Childhood and Youth in Germany and the United States, 1935-1967By Roderick Stackelberg

iUniverse, Inc.

Copyright © 2010 Roderick Stackelberg
All right reserved.

ISBN: 978-1-4502-6033-6

Contents

Prologue...............................................vii1 Mama and Papa: The 1930s.............................12 The War: 1939-1945...................................163 Our Return to America, 1945-1946.....................314 School and College, 1946-1956........................395 New York City, 1956-1958.............................636 The Army, 1958-1960..................................797 Boston, 1960-1962....................................1028 Berlin, 1962-1964....................................1199 Goodbye to Berlin, 1965-1967.........................144Epilogue...............................................169

Chapter One

Mama and Papa: The 1930s

One of my great regrets is that I never asked Mama to tell her story of how, or even exactly when, she came to Germany, fell in love with my father, and decided to stay for what would turn out to be more than fifteen years, including the entire Second World War. The bare outlines of her life are discernible and easy to trace, but unfortunately I know few of the details and little of her inner life. This is what I know: My mother Ellen (1912-1998) was born in New York on 20 January 1912 as the youngest and somewhat pampered daughter of Nicholas Biddle (1878-1923), a wealthy financier who managed the estate of John Jacob Astor (1864-1912) after the latter's death on the Titanic. Ellen's mother was Elisabeth Le Roy Emmet (1874-1943), member of a socially prominent Irish-American family and direct descendant of Thomas Addis Emmet (1764-1827), who was forced to flee to America after the execution of his brother, the Irish patriot Robert Emmet (1778-1803).

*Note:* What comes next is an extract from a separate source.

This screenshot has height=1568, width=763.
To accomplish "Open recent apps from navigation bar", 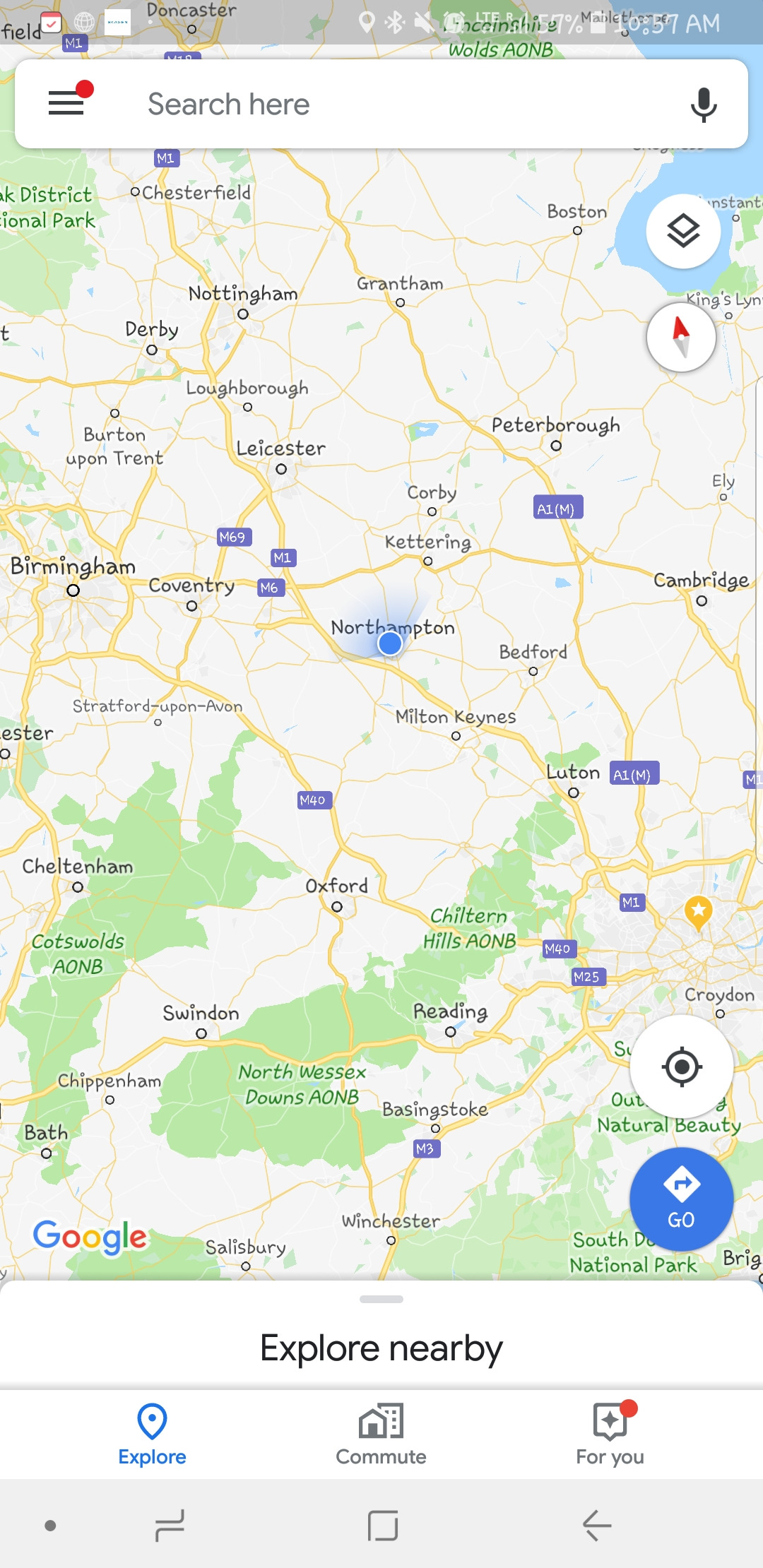I will click(170, 1526).
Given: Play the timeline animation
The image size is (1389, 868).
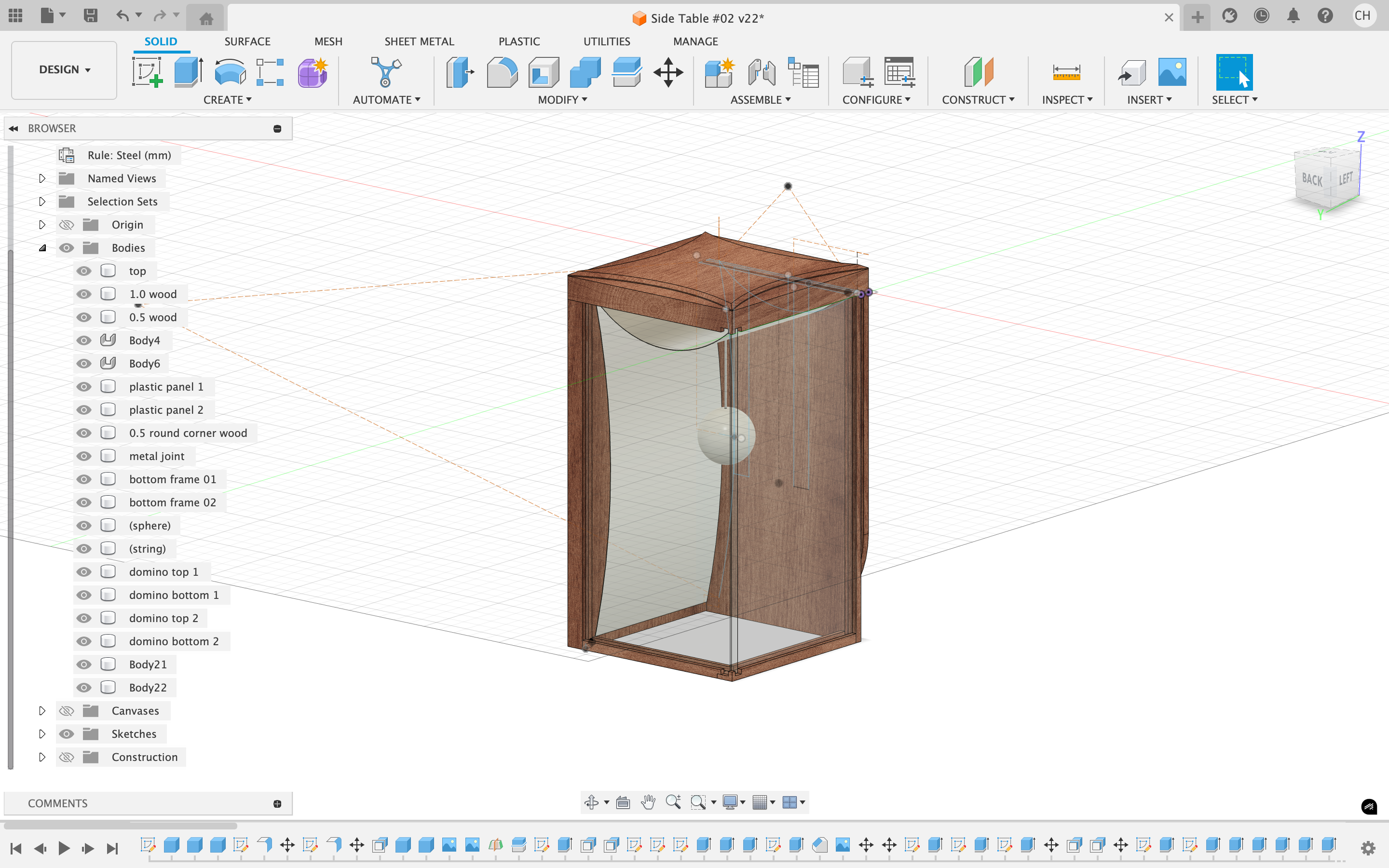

Ellen was not an easy child. She was strong-willed and adventurous, imaginative (according to her first cousin and playmate, 'Sis' Lapsley [1913-1993]) and rebellious. Ellen was dismissed from the prestigious Miss Chapin's School for girls in the late 1920s for insubordination, although I never did find out the specific act for which she was thrown out. It was not on academic grounds. Thereupon her mother decided to take her to Europe on a 'grand tour.' In the summer of 1930 Ellen and her mother, along with several other members of the Emmet family, stayed as paying guests at Schlo Neubeuern in the Bavarian Alps, the ancestral Wendelstadt family castle then owned by Baroness Julie "Sisi" von Wendelstadt (1871-1942) after the death of her husband Jan von Wendelstadt (1855-1909). Here and at 'Hinterhr,' the modest farm estate in neighboring Altenbeuern deeded by Jan Wendelstadt to Sisi's sister-in-law (Sisi's brother's widow) Countess Ottonie 'Sweety' von Degenfeld-Schonburg (1882-1970), Ellen met my father, Baron Curt Ernst Ferdinand Friedrich von Stackelberg (1910-1994), an impoverished Baltic German student at the University of Munich who was earning some of his expenses as a tennis coach to the guests at Hinterhr and to the students at Schloss Neubeuern (which housed a boys' private school founded by Sisi Wendelstadt and Sweety Degenfeld in 1925). The wealthy American and impoverished aristocrat fell passionately in love. Ellen decided to remain in Munich to study art, apparently over her mother's objections. Granny did not think highly of my father and thought him unsuitable for Mama. Undeterred, Mama got pregnant and they married rather abruptly on New Year's Eve 1931. My older brother Olaf Patrik, named after his paternal grandfather, was born in Munich on 2 August 1932, ending Mama's career in art before it got properly started.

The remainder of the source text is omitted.